The image of locals bicycling around Vietnam is a thing of the past – now they are on motor-scooters. Sometimes as many as 6 people, an entire family, are on one; mothers are bottle-feeding children, workers are making deliveries; lots of riders are hauling large plants for the New Year. Well-behaved children smile and wave, geese try to escape, riders don’t seem to worry about their often-precarious loads. Some look like students, many like average workers, and others are quite dressed-up, women even wearing high heels; almost everyone wears a mask against the dust and pollution, and helmets are now required, but not one had any sort of otherwise protective clothing.
As we journeyed out of Saigon/Ho Chi Minh City to and from the Mekong Delta, it became an obsession with us, and everyone in our group, to marvel at the massive tide of motor-scooter riders leaving the city for the holiday. They were in every direction, sometimes even in our lane of traffic, coming straight at us.
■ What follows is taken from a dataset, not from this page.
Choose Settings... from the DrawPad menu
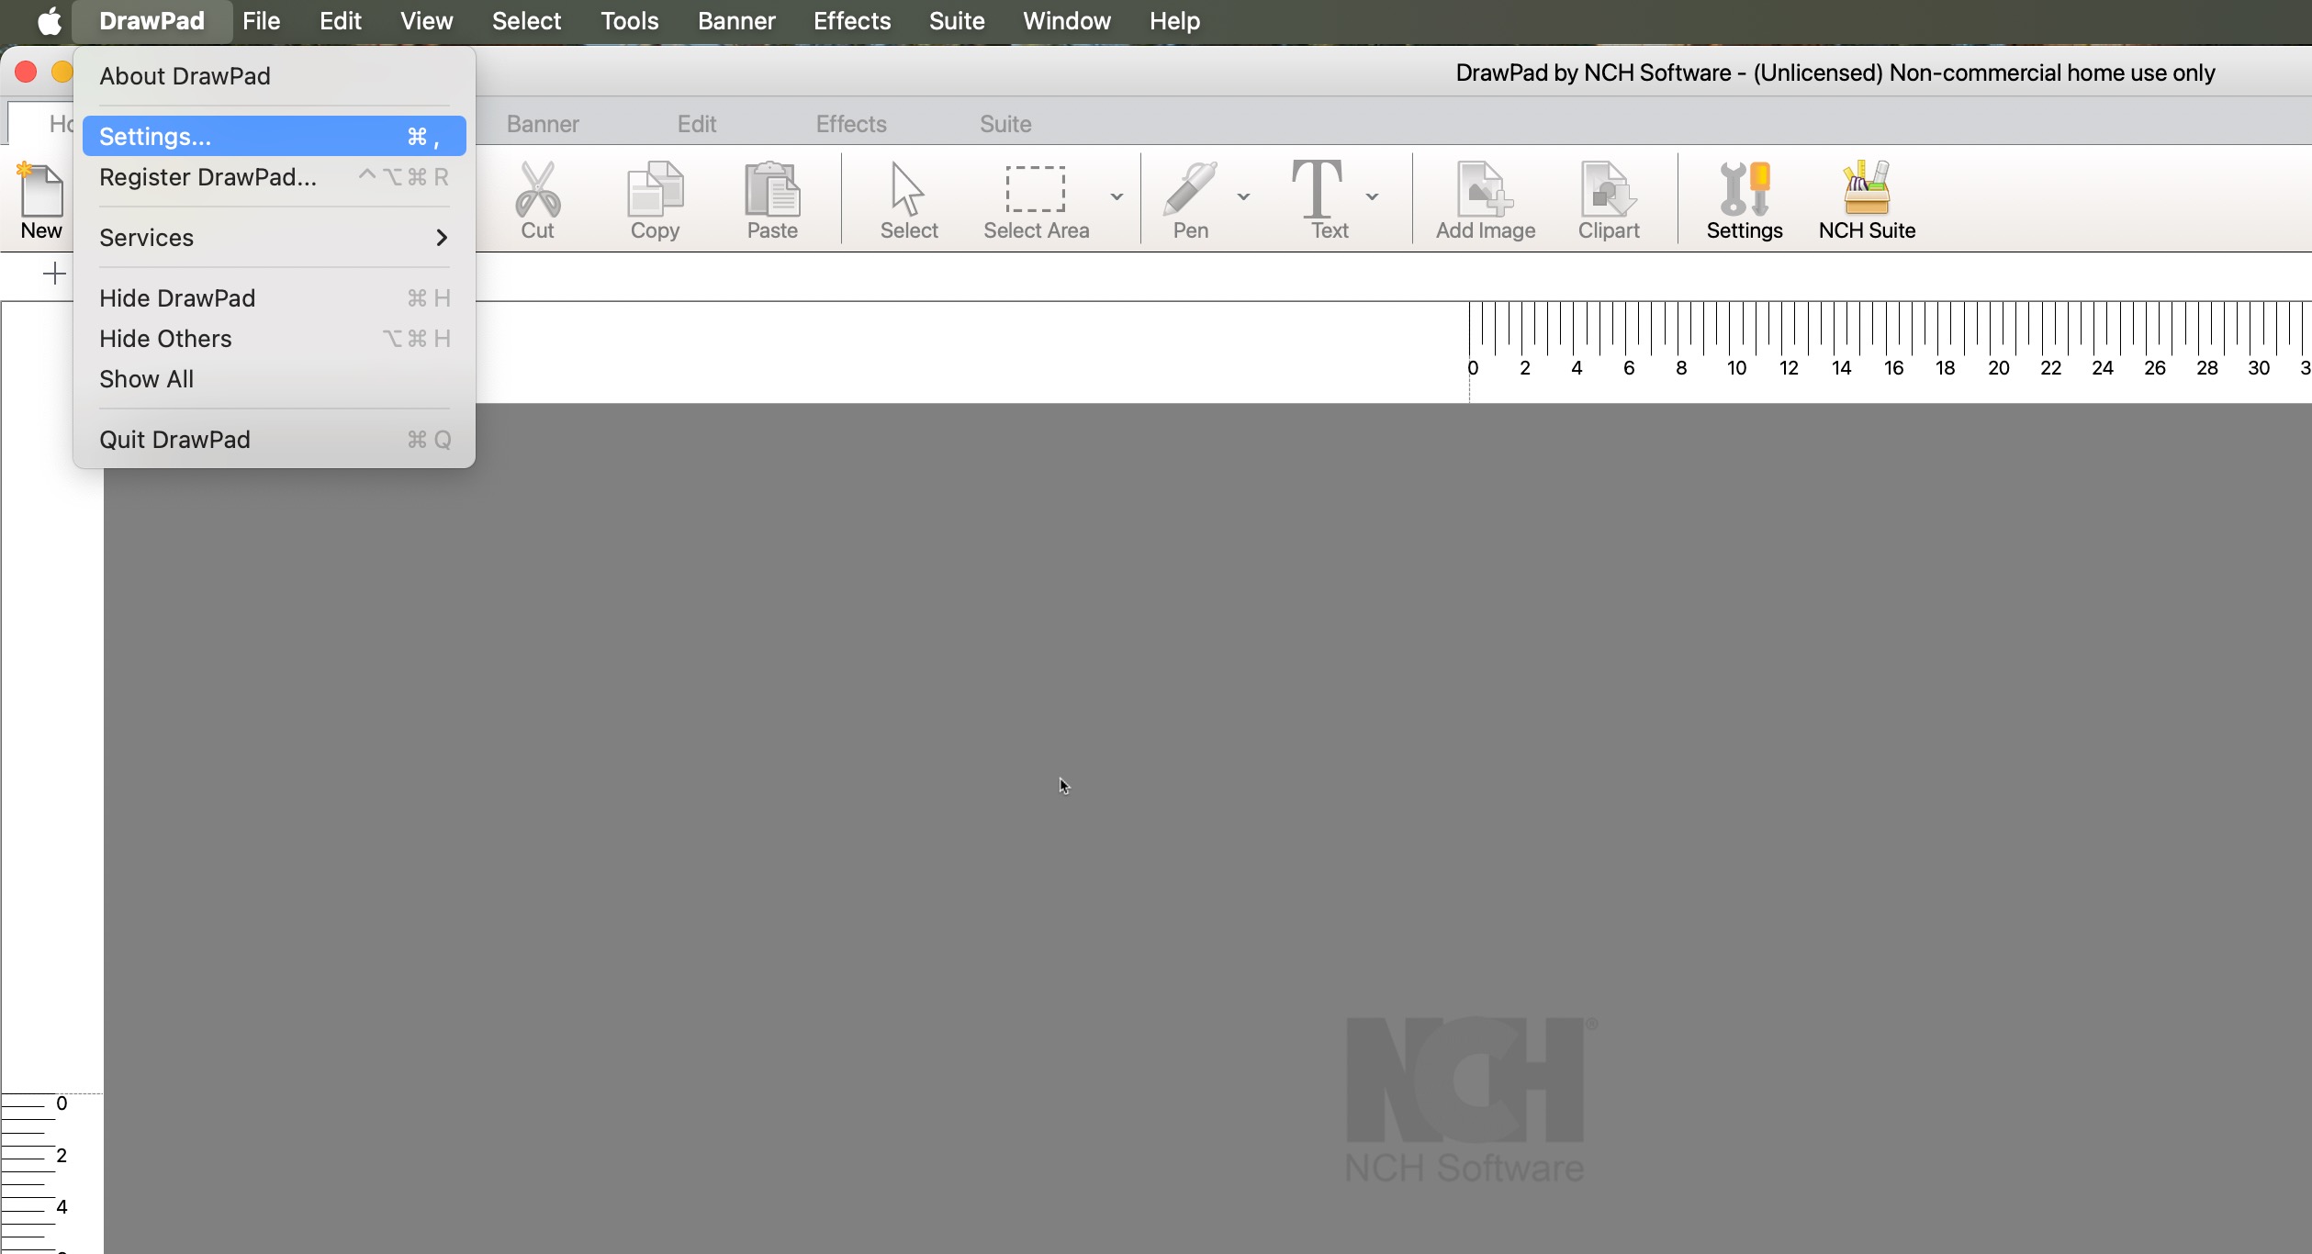The height and width of the screenshot is (1254, 2312). pyautogui.click(x=274, y=137)
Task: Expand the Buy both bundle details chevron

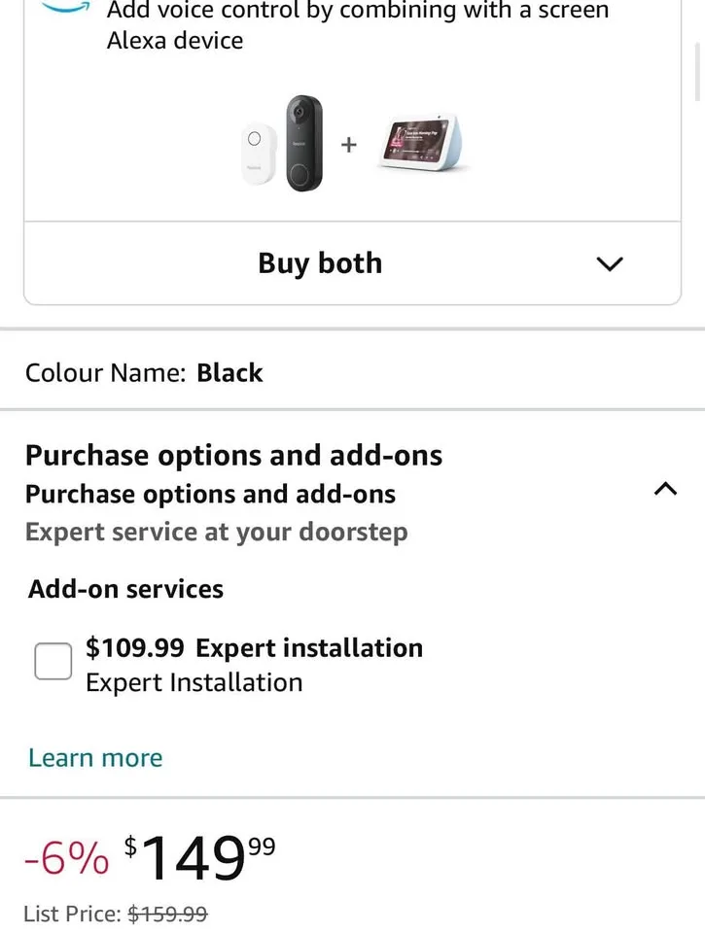Action: (610, 263)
The river is crowded with colorful fishing boats and all sorts of lively boat traffic. After leaving the river, we stopped for a traditional Vietnamese lunch that included “Elephant Ear” fish from the river and fish soup. Unlike some in our group, my husband and I were undaunted by having a whole quick-fried fish placed in front of us, and enjoyed the delicious rolls made with rice paper, the firm fish, noodles and very thin slices of mango (I think it was mango); we did ask our server to leave out the lettuce.